→ **Task statement**
For the data that follows, print the line with "Image resolution: width=420", the line with "The image size is (1200, 654).", and all lines between them, exactly as they stand. Omit pictures and add nothing.

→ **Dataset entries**
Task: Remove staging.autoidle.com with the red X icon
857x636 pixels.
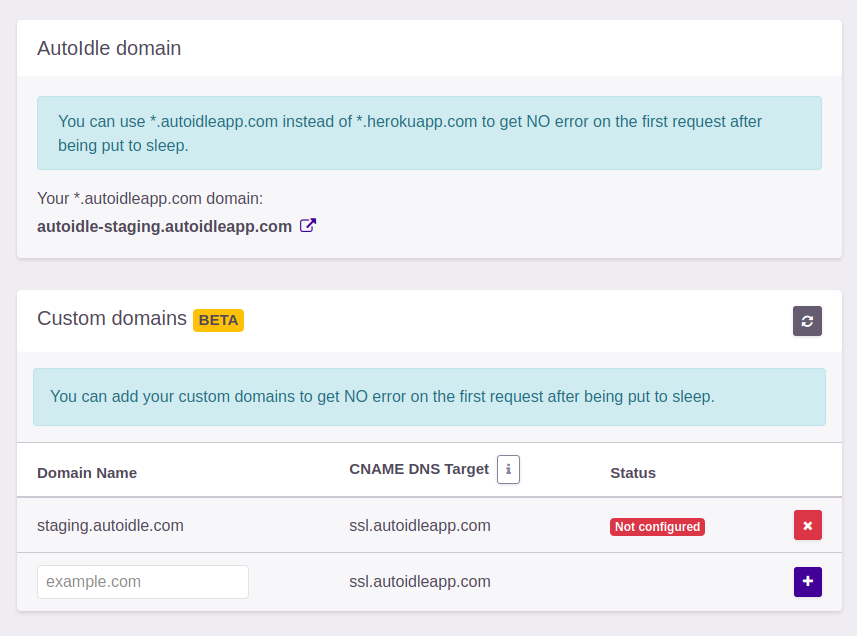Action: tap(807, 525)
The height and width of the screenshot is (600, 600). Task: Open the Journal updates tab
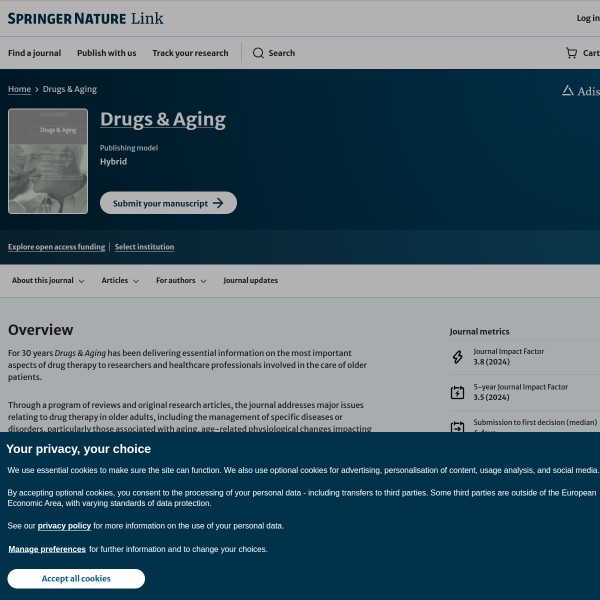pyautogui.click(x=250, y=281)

--

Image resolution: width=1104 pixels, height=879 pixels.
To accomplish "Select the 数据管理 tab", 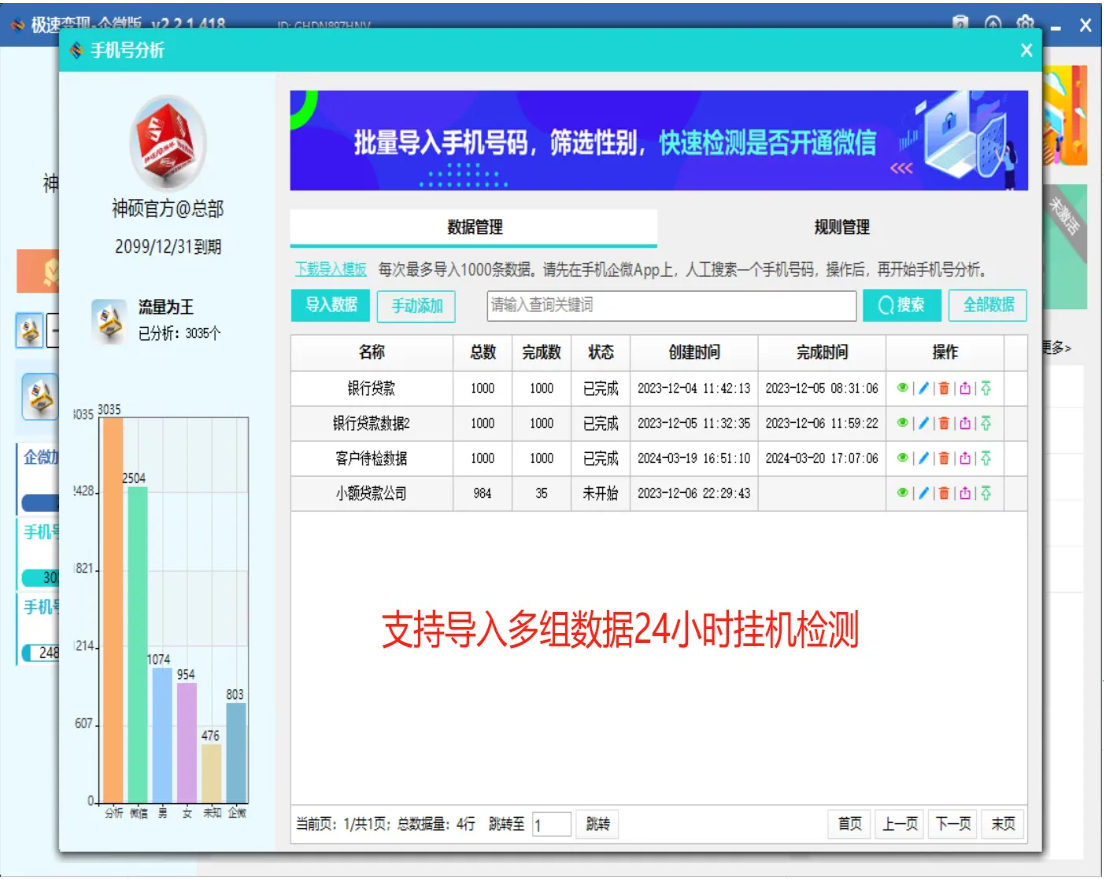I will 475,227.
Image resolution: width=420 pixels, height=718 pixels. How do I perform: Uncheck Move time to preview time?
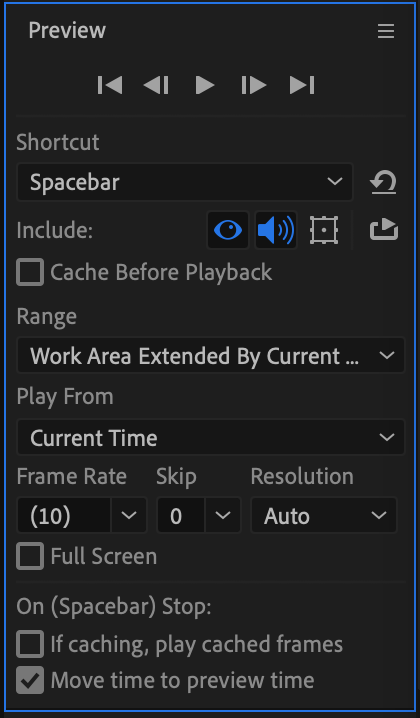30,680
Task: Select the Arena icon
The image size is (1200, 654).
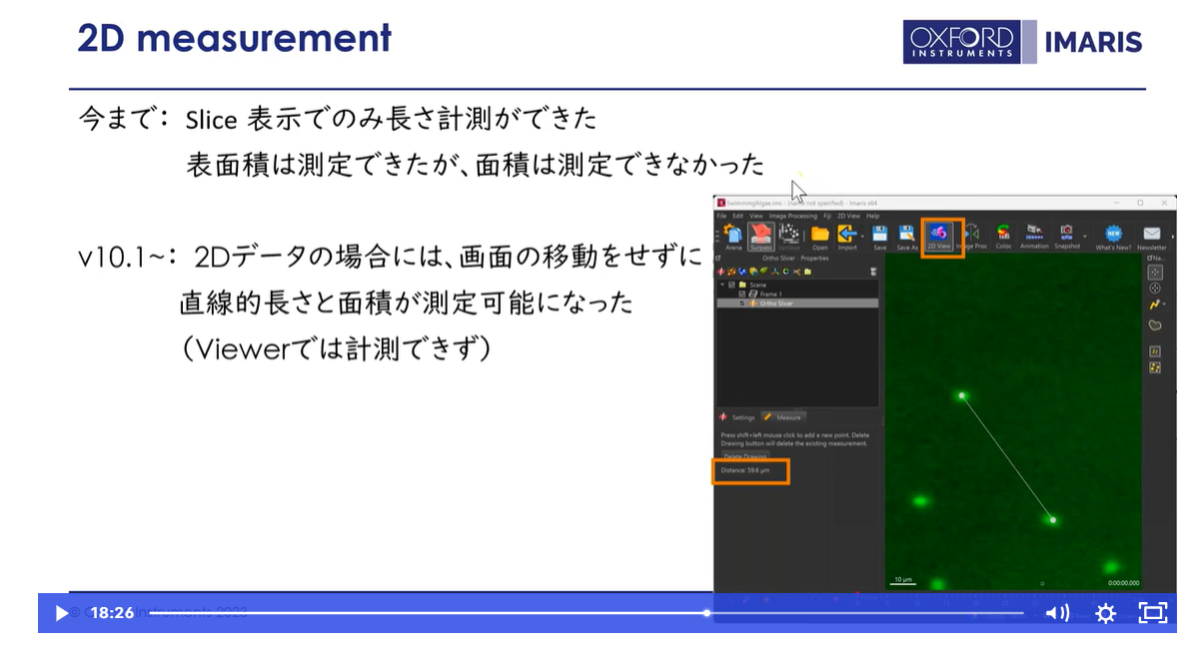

→ **Solution below**
Image resolution: width=420 pixels, height=718 pixels. How do I perform: Uncheck Move time to preview time?
30,680
Task: Select the Arena icon
The image size is (1200, 654).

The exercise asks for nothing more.